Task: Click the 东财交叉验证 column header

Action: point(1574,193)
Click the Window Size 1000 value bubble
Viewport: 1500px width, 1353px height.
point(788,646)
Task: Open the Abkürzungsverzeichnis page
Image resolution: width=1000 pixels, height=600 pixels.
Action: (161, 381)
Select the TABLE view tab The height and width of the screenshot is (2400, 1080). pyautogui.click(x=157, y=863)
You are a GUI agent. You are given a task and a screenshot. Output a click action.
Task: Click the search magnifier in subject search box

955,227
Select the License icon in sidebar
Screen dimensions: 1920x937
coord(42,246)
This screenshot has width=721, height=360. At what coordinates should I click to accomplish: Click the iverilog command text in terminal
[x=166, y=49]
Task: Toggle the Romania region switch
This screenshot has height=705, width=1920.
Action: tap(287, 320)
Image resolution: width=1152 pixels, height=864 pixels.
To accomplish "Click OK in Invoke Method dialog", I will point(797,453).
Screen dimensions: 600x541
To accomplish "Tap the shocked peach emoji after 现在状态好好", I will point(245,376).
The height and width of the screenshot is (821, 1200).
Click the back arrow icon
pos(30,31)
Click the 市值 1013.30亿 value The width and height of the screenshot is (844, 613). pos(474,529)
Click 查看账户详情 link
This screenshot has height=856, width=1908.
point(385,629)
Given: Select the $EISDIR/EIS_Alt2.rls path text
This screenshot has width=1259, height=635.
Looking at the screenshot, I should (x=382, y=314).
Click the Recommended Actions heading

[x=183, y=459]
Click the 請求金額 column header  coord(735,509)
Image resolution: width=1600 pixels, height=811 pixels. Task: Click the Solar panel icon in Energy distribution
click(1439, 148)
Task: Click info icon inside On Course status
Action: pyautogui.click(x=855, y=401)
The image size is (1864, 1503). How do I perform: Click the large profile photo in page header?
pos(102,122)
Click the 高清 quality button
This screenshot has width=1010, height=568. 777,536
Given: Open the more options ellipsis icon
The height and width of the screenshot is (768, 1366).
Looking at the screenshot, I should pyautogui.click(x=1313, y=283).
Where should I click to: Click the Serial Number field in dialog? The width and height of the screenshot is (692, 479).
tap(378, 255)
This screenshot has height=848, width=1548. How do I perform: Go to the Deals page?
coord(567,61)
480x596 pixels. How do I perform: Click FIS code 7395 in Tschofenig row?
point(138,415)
^^^^^^^^^^^^^^^^
**TASK BRIEF:** Tell how many lines in the records above carry the word "Open". Only the number should appear in the reply.

**RESPONSE AREA:** 2